I have thought about this a lot. You will need to look at the pros and cons for each and decide on the best path for you. Only you know how bad you feel and how desperate you are for help. I know your funds are limited and that does limit your choices.
It is great you have found a doctor who is willing to help. They are hard to come by. Unfortunately what she knows is western medicine, which relies on dispensing drugs to alleviate symptoms. It does not look for the underlying cause of symptoms. To keep her on side you may need to go along with her recommended treatment. Did you ask how long do you need to take these drugs to see if they work? I know you mentioned three months but surely you would see improvement before that. Originally it sounded like a short term thing. If they don’t work, I wonder if she will she be looking for something else, or will she put it down to anxiety. I may not have got into the mess I am in if I went along with doctors advice on meds. Mind you I would probably be a zombie in a psych ward.

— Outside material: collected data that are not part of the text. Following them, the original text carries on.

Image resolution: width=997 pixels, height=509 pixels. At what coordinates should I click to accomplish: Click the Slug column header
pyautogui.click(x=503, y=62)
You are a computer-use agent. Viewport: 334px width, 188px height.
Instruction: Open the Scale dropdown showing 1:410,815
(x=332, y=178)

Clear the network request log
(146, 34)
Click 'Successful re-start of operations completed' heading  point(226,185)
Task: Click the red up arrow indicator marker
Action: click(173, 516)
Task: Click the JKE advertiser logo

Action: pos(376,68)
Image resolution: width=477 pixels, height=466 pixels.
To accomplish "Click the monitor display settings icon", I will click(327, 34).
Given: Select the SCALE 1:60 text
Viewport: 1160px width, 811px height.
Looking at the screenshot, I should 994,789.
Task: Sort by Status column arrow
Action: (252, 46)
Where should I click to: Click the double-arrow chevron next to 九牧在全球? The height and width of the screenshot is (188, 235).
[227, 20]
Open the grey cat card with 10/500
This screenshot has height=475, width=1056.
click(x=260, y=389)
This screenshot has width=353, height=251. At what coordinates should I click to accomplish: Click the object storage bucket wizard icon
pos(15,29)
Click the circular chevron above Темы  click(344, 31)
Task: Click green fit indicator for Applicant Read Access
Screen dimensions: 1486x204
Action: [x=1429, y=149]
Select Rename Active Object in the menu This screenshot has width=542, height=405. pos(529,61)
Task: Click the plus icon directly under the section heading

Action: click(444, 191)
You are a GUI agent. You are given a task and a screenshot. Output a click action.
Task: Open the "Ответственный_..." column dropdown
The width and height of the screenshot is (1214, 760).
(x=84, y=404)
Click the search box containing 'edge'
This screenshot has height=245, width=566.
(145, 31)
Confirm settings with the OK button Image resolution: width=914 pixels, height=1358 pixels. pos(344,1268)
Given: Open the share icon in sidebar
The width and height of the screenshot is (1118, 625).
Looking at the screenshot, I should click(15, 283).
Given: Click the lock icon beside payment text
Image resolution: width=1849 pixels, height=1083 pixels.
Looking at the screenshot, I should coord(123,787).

I have checked the main meds and side effects, also patient comments on each. Some people think they are miracle drugs, others find them their worst nightmare. You will only know if you try them how you will react.
Now you have the scripts you don’t have to rush in to start. Maybe you should think about Kaseys idea on the trigger points. A myotherapist specialises in that. It would be logical if your muscles, tendons or ligaments in your neck are inflamed, as you have said you use the computer too much. Maybe you should do some reading on it. It seems to be considered a natural therapy. The doctors I see wouldn’t believe it, however if it works it doesn't matter.
You have some decisions to make. I am happy to discuss it any time, if that is a help. I will be away from the computer for a few days this week, as I was last.
Good luck
Thanks for your continued interest in my case. I've been having a lot of conflicting thoughts about the plan, and can you believe after all this, I'm stuck on picking up the phone and calling the neuro's office to ask a question. The question I want to ask is if I can just start with the steroid and the muscle relaxer, and once I run the 6-day course with those, then I'll start the Topamax. I just think it's not wise to jump in with all three when I've already got Paxil in my system. SO... that's the question I need to ask, and I find myself stalling.
Perhaps I'm worried that the doctor will find it odd that I didn't start the medications yet. I don't know, but this makes me anxious. I need to make that call.